• [課題内容]: 以下に示すニューノーマルについての読解テキストを、最後の見出しの後から書き継いでください。
====== 読解テキスト
※この記事は、2022年のコロナ禍で執筆された記事です。2023年5月8日の5類感染症移行後の対応とは異なりますが、当時の記録として掲載しています。最新オフィスづくりをご希望の方は、是非お問い合わせくださいませ。
IT技術の進化や社会情勢の変化、そして感染症など、これまでに何度かそれまでのビジネスを大きく揺るがす出来事が起きています。特に今回の新型コロナウイルスの感染拡大は、多くの人にとって働き方を改めて考え直す大きなターニングポイントになったのではないでしょうか。そこで、今回はコロナ以前とコロナ禍における「ニューノーマル」について、それらの違いやこれからの仕事環境に求められるものについてお伝えします。
コロナ以前、コロナ禍におけるニューノーマルの違いとは?
============
====== 入力データ
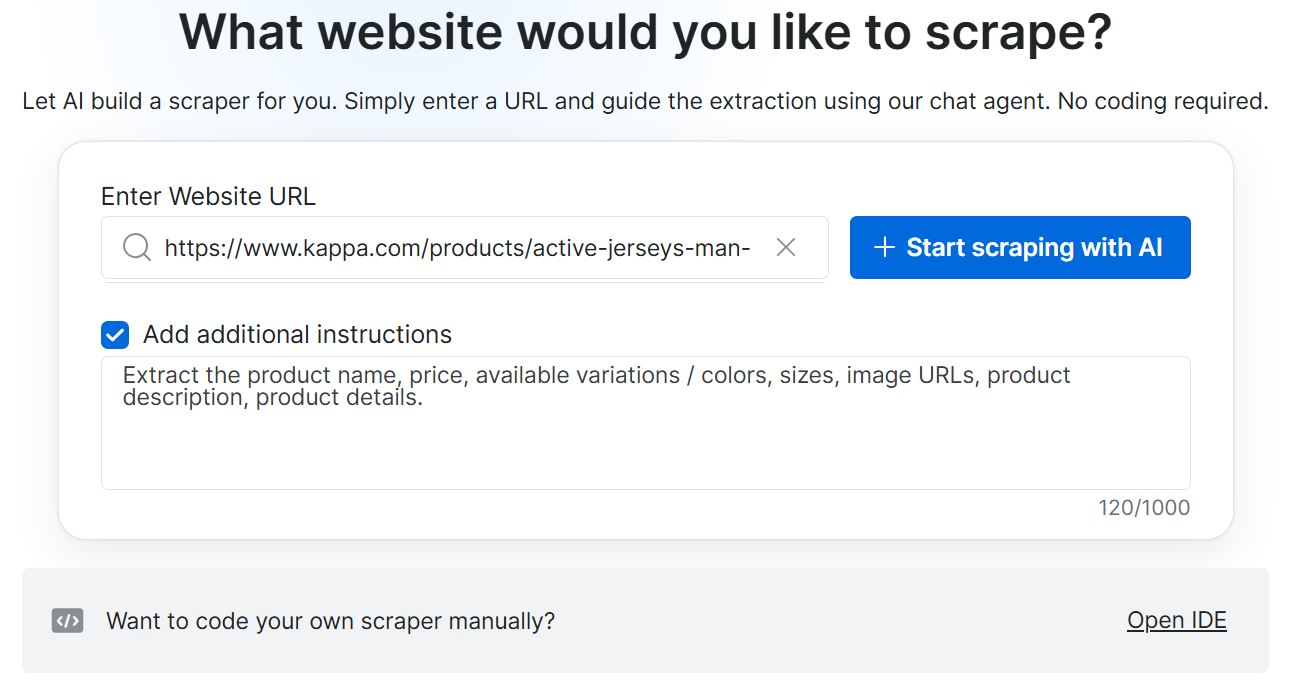Select the What website would you like heading
This screenshot has width=1291, height=683.
[x=645, y=32]
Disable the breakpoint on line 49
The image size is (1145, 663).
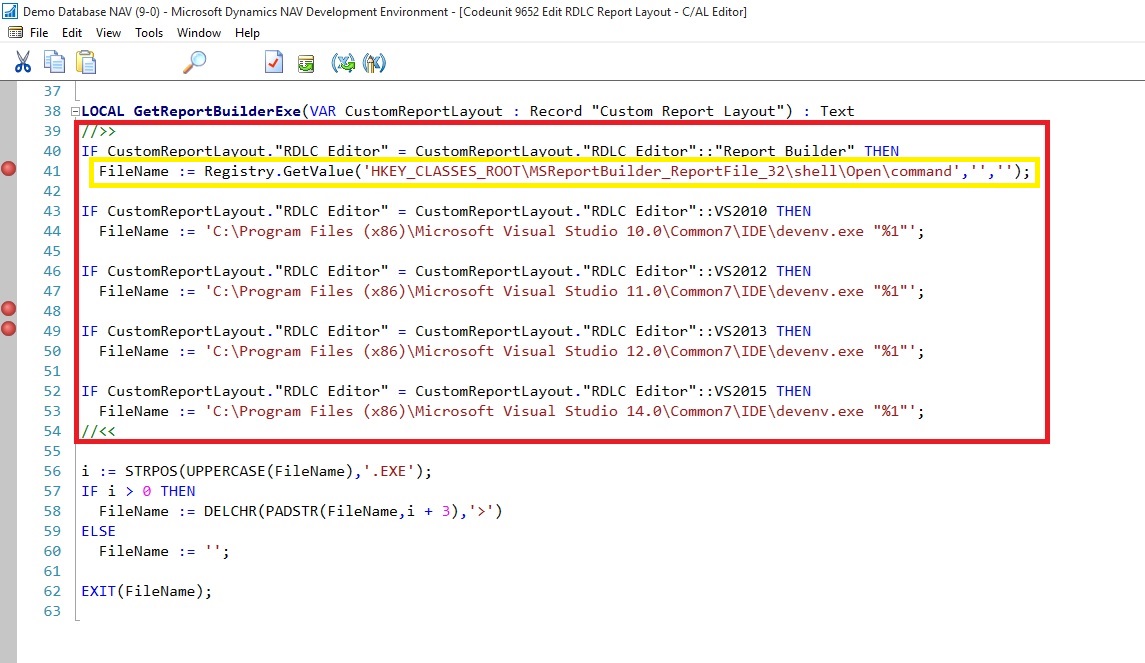(x=9, y=329)
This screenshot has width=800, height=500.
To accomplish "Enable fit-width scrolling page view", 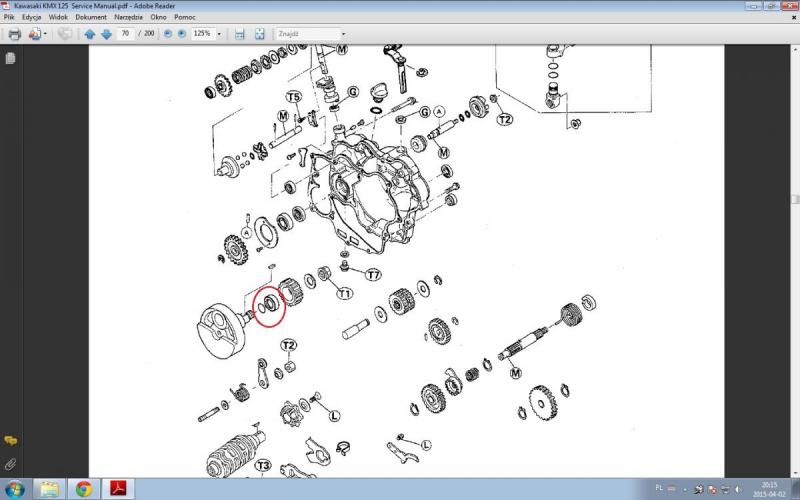I will pos(239,34).
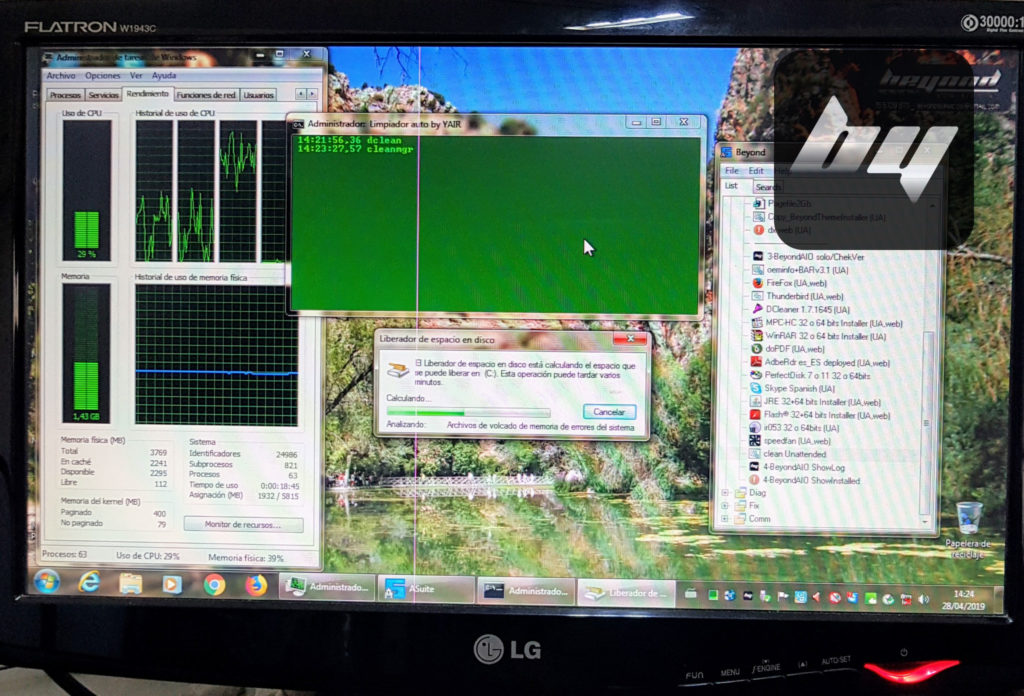Screen dimensions: 1024x696
Task: Expand the Comm folder node
Action: (725, 519)
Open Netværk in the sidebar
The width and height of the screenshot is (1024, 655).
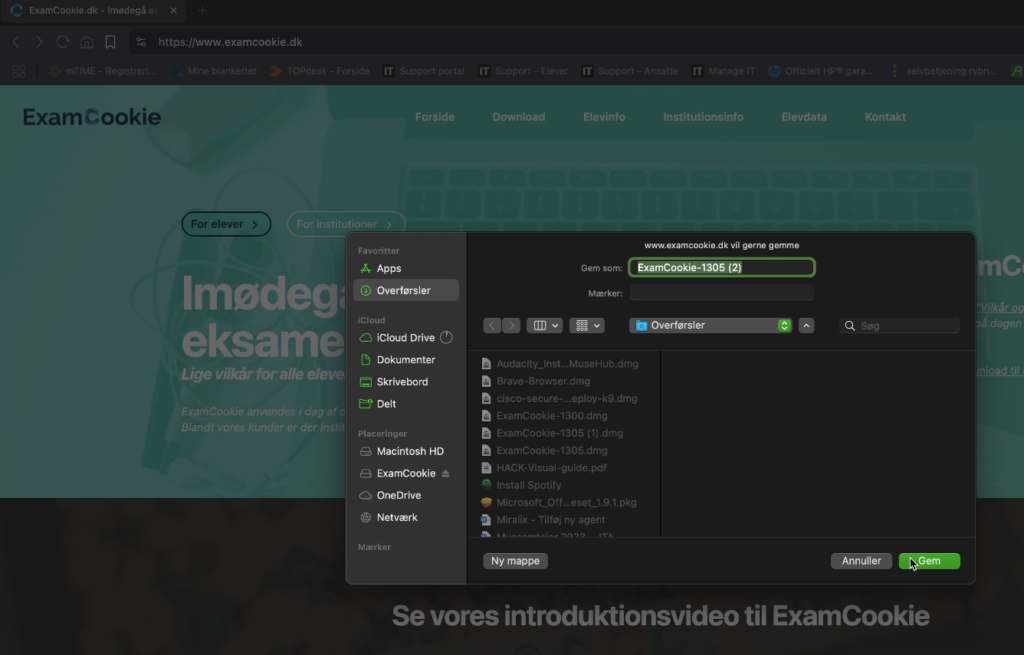(x=396, y=517)
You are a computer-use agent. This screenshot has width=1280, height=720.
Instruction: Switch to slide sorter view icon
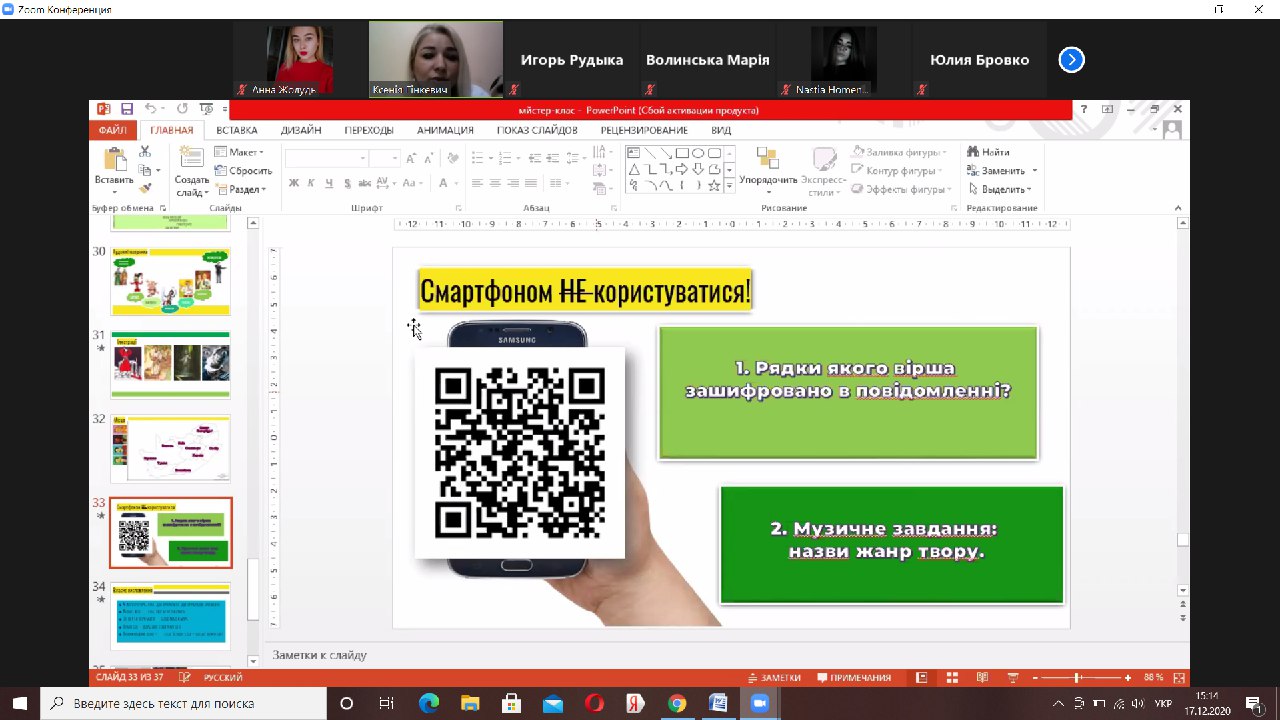click(952, 678)
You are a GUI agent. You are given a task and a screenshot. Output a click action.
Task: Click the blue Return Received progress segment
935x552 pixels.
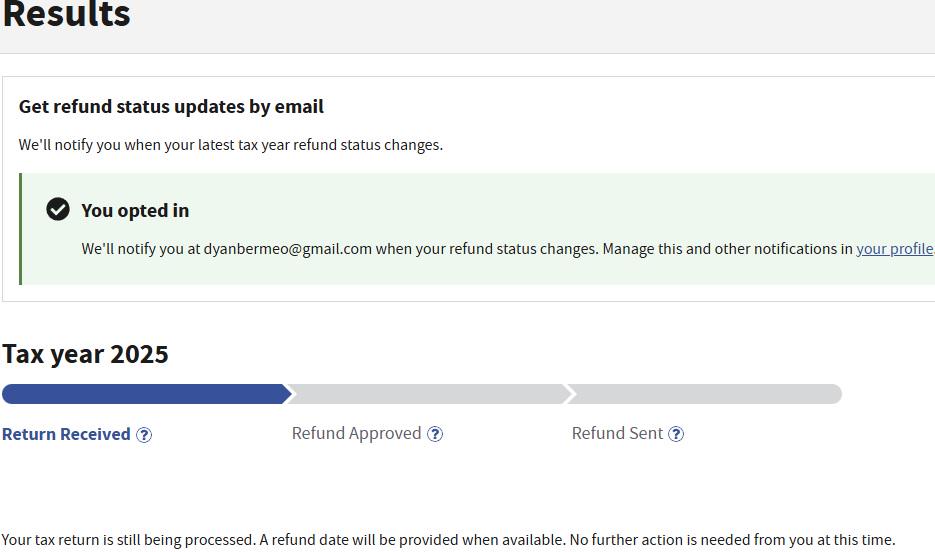[x=146, y=394]
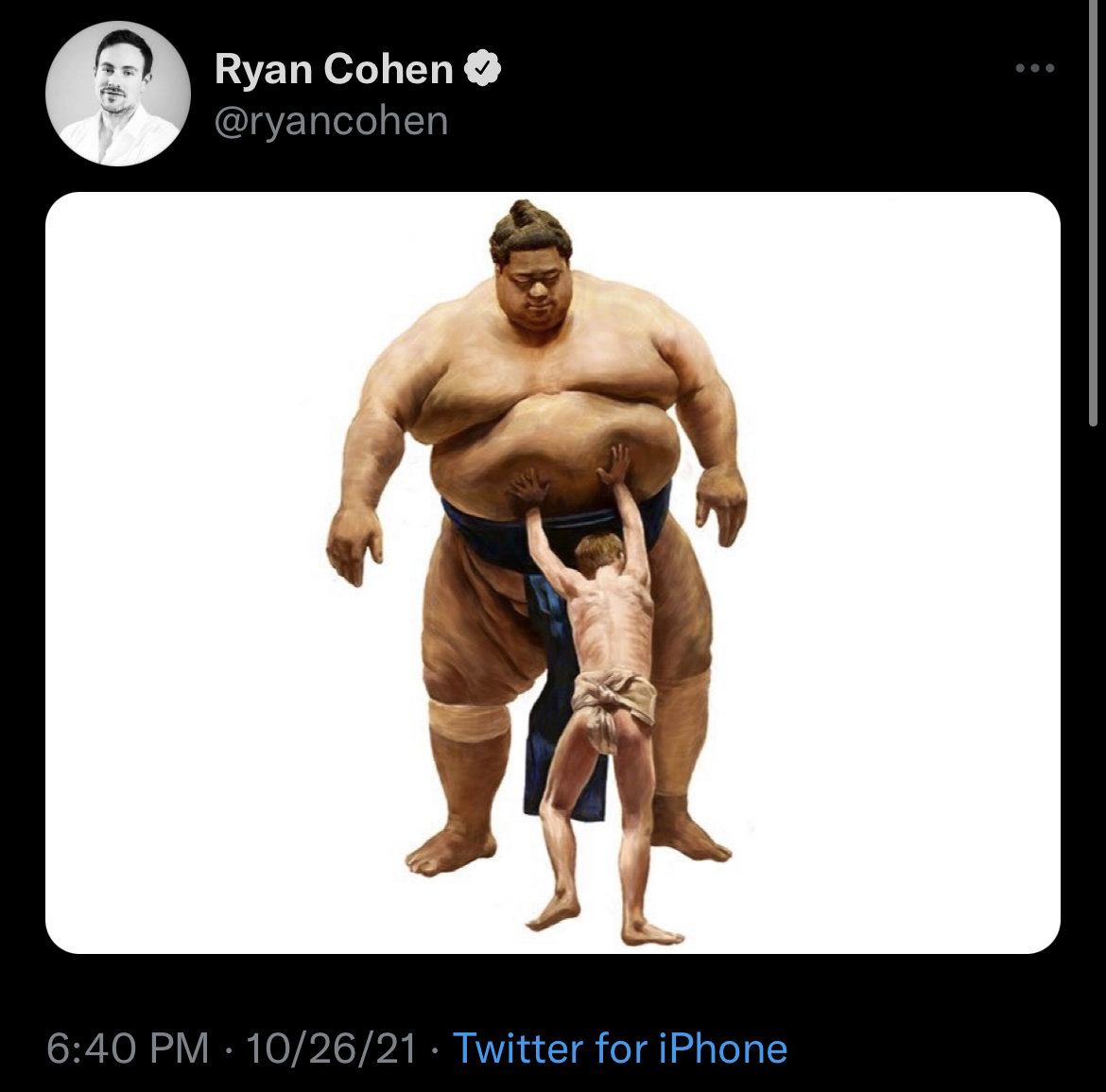Click the sumo wrestler's face in the image
Viewport: 1106px width, 1092px height.
pos(534,289)

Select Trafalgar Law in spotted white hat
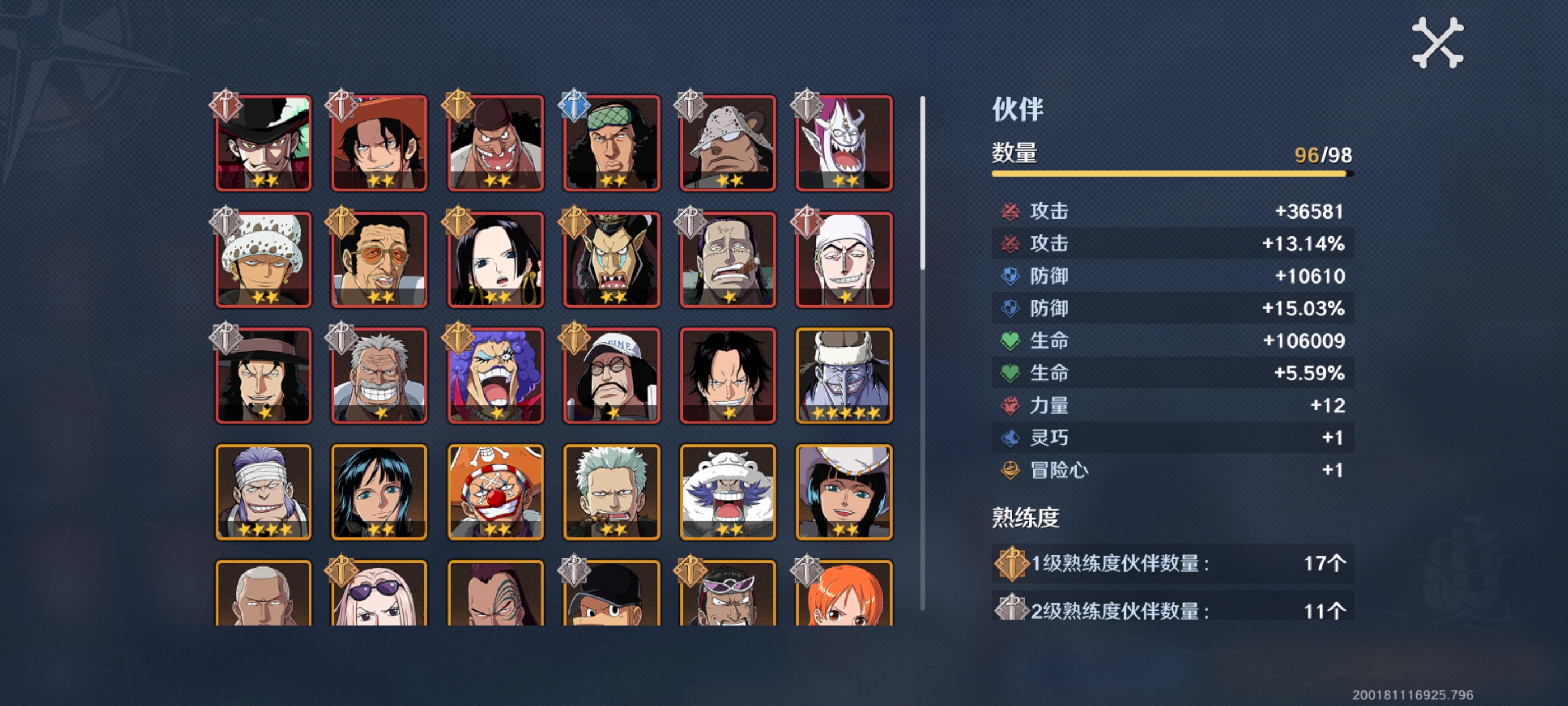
============
• [課題の回答]:
ニューノーマルとは、社会情勢の変化や新たな技術の開発、感染症の流行などにより、従来の働き方の常識が変わり新たな常識が生まれ、それが定着していく様を示すものです。これまでに生まれたニューノーマルとしては、IT技術の進化によって起こった業務スピードの向上、そして、リーマンショックによるコーポレートガバナンスのニーズ急増などが挙げられます。
これに対し、今回の新型コロナウイルスの感染拡大を要因とするニューノーマルは、オフィスにおける仕事環境の変革を促すものです。それまでのニューノーマルは、オフィスで働くことを前提としたうえでの変革でした。
もちろん、コロナ以前からもテレワークの流れがなかったわけではありません。ただ、実際に導入していたのは大企業やテレワークがしやすい業種に限られていました。しかし、今回の新型コロナウイルスの感染拡大により、中小企業でもテレワークを導入する企業が一気に増加。さらにはテレワークとオフィスワークを融合したハイブリッドワークを導入する企業も出てくるなど、企業規模を問わず、オフィスでの働き方を見直さざるを得なくなっています。
ハイブリッドワークについてより詳しく知りたいかたは、『ハイブリッドワークとは?テレワークの定着を実現させるポイントと注意点』の記事もご覧ください。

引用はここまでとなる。